Data centers, which house the computer servers and equipment for data processing and storage, are attracting significant investment through direct stake purchases and public offerings. A key benchmark was set in September when Blackstone acquired AirTrunk, an Australian data center group, for over A$24 billion (approximately $15.58 billion), representing more than 20 times the target's forward core earnings.
The sale of a stake in Indonesia's NeutraDC has generated considerable interest from several parties, including Singapore Telecommunications (Singtel) and BDx Data Centers, according to sources with direct knowledge of the matter. This sale, involving a 20% to 30% stake in Telkom's data center arm, is projected to value the business at over $1 billion.

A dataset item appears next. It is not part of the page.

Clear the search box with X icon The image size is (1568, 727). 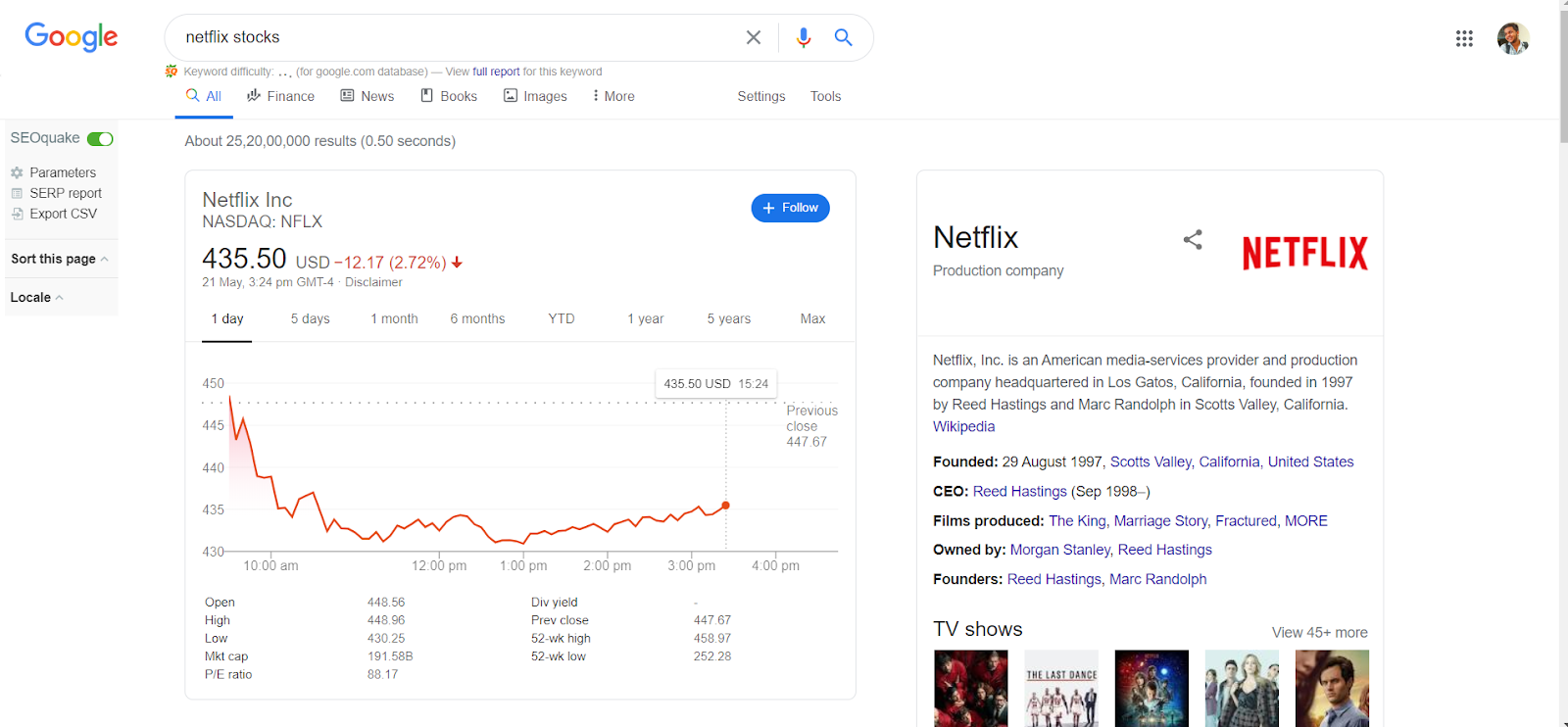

"A sale of roughly 20% to 30% stake in the data centre arm of Indonesian state-owned communication company Telkom, which kicked off in October, could value the business at more than $1 billion, sources have said," reports Reuters.
Analyst Niko Margaronis of brokerage BRI Danareksa Sekuritas suggests that NeutraDC's valuation could exceed 20 times its core earnings, citing its capacity expansion plans to reach 500 megawatts by 2028-2030.
Meanwhile, Australia's HMC Capital upsized the IPO of its data center business DigiCo REIT by A$100 million to A$2.75 billion due to strong investor demand. This listing, Australia's largest in 2024, values the business at 26 times forward earnings.
The AirTrunk deal has propelled Asia-Pacific to the forefront of global data center M&A activity in 2024, accounting for over half of global transaction value, according to LSEG data.
"Valuations of data centre assets are reflective of the rapid growth currently being experienced by the sector, driven by large orders from hyperscale customers," said Manjit Balgir, Bank of America's Asia telecom and digital infrastructure head, to Reuters.
While the high valuations reflect the sector's rapid growth and expanding capacity in response to AI demand, some investors caution about execution risks. Inadequate power capacity and infrastructure in some markets could pose challenges, impacting the reliability of data center delivery.
"Reliability on the actual delivery of data centres will become a lot more critical for tenants," said Gilles Chow, CPP Investments' managing director and head of real estate for North Asia.
Despite these potential challenges, several major players are investing heavily in the sector. KKR, for example, acquired a 20% stake in Singtel's Asian data center for S$1.1 billion last year. The firm also partnered with Singtel to invest S$1.75 billion in ST Telemedia Global Data Centres in June.